The long-term goal of this project is to identify new therapeutics that are effective after a stroke has occurred to stimulate recovery of cognitive and motor function. Stroke-induced dysfunction is the result of neuronal injury and death, and mitochondrial dysfunction is implicated in these processes. Currently, drug therapy to treat stroke is limited to TPA, which must be administered within 6h of a stroke. This window is too short and TPA has significant side effects. In addition, therapies are needed that not only treat the initial phase of stroke induced cellular dysfunction but also will enhance the chronic phase recovery of function and produce enduring benefits. Our preliminary studies revealed that mitochondrial dysfunction occurred in ipsilesion cortex and striatum following experimental focal sensorimotor cortex (SMC) ischemic stroke and persisted over the first week. Consequently, we propose that therapeutics that increase mitochondrial biogenesis (MB) will promote recovery from stroke in both adult and aged mice. As part of our drug discovery program to identify chemicals that induce MB, formoterol, a specific long-acting ?2-adrenergic receptor (?2AR) agonist, was identified. Formoterol is an FDA-approved drug to treat asthma. Preliminary studies demonstrated that formoterol induced MB in nave animals. Additionally, our preliminary studies revealed that formoterol administered 24h after stroke improved forelimb motor recovery after six days. Finally, preliminary studies demonstrated that daily formoterol administration, beginning 24h after experimental stroke and continuing daily during forelimb rehabilitative treatment (RT) for 15 days, improved forelimb motor recovery compared to vehicle administration with or without RT. More specifically, we hypothesize that stimulating MB with formoterol after stroke will 1) improve mitochondrial function early after stroke, thus decreasing motor impairments and 2) during RT will improve the efficacy of RT by supporting experience-dependent neuronal remodeling and repair in adult and aged mice. We hypothesize that the combination of formoterol and RT will be most beneficial in aged stroke animals.

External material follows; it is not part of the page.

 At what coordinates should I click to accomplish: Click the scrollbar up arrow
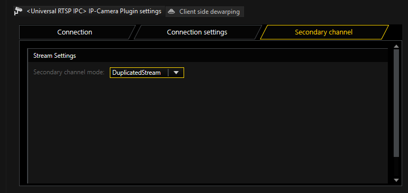click(396, 46)
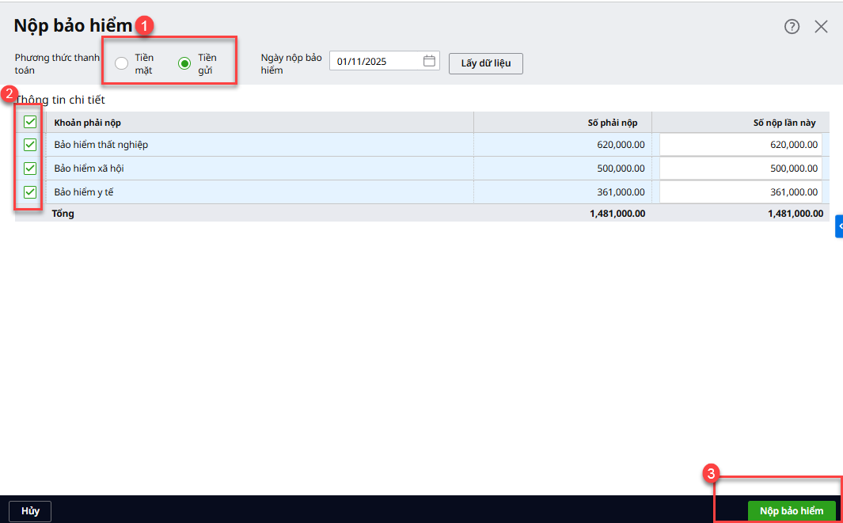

Specific Aim 1 : Elucidate the optimal formoterol dose to induce MB, restore MF, and improve behavioral outcomes after experimental stroke in adult and aged mice.
Specific Aim 2 : Determine the efficacy of formoterol and forelimb rehabilitative training (RT) following experimental stroke to enhance MF, MB, structural plasticity and behavioral outcomes in adult mice.
Specific Aim 3. Determine the efficacy of formoterol and forelimb rehabilitative training (RT) following experimental stroke to enhance MF, MB, structural plasticity and behavioral outcomes in aged mice. Successful completion of these studies will provide strong evidence for the dose, timing and persistence of formoterol-induced recovery from stroke and a possible mechanism underlying these findings, providing new targets for rehabilitative training adjunctive treatments. Since formoterol is already an FDA approved drug, successful completion of these studies could rapidly lead to translational clinical trials for young and older human stroke survivor.
There are few clinically available pharmacological treatments to reduce the devastating impact of stroke. These studies will investigate whether treatment with formoterol, an FDA-approved drug, will enhance mitochondrial function, resulting in a reduction in neuronal death and improved behavioral outcomes following stroke.